Doesn’t this comment, “sovereignty is what states make of it, and states identity as such has come to comprehend a downsized version” to some extent implicitly support the fundamental importance of state sovereignty in international law?  To say that states collectively decide how much absolute sovereignty that they will cede, and that in modern times they are willing to cede more and more of it, is to reinforce the notion that they are the sole source of international law.  In other words, every time states make international law, they cede some portion of their absolute sovereignty.  This diminishes their sovereignty in absolute terms, but not the importance of their sovereignty to the making of international norms. 

The fundamental theoretical importance of state sovereignty also includes their delegation of law-making authority to international institutions.  The origin of such legislative power continues to be the sovereignty of the states that created the institution and its powers. 

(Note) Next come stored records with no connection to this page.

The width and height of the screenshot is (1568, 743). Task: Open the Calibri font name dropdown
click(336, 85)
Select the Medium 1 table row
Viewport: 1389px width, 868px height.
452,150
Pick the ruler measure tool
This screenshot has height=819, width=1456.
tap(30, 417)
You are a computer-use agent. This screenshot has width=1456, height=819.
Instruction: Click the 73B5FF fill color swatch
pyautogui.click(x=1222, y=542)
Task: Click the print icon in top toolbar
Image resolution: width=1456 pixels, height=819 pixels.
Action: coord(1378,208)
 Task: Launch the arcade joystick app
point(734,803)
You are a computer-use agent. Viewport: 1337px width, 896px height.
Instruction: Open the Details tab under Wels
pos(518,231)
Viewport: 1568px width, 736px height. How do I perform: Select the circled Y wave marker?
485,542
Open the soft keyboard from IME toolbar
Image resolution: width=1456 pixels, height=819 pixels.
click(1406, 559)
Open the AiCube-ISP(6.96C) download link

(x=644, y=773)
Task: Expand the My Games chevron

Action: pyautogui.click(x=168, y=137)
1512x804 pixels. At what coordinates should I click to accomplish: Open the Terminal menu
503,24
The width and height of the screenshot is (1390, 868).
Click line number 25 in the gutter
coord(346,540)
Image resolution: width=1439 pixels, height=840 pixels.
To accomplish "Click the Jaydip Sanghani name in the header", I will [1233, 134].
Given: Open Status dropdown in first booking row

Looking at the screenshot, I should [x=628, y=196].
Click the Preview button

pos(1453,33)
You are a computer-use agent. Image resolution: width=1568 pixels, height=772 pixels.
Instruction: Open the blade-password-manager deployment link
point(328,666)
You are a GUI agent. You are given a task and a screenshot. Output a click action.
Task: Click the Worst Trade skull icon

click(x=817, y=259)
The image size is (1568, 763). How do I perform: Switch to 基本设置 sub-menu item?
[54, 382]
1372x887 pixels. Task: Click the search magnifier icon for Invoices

I agree that there may be some theoretical inconsistency with this point in the article itself.

Jordan
Jordan

Response…
Yes, too state-centric, especially when it is known that there have been and are many other actors that formally participate in the international legal process — such as nations, peoples, tribes, belligerents, free cities, etc.  And there are many other actors with rights and duties, like corporations, companies, individuals.
See generally, Nonstate Actors… http://ssrn.com/abstract=1701992
Legal Realist inquiry into actual roles played by various types of actors, as well as various types of sanction processes, is not new.  E.g., McDougal, Lasswell & Chen, Human Rights and World Public Order (1980, Yale Univ. Press). 

John C. Dehn

I agree that it’s not just a question of delegation, Peter, although I do confees to a fairly narrow concept of what should count as international law proper.  I also agree that the “outcasting” concept encounters great difficulty in the soft law context, especially under an expansive view of what counts as “soft law.” You made a great point that I do not feel was addressed in the last response.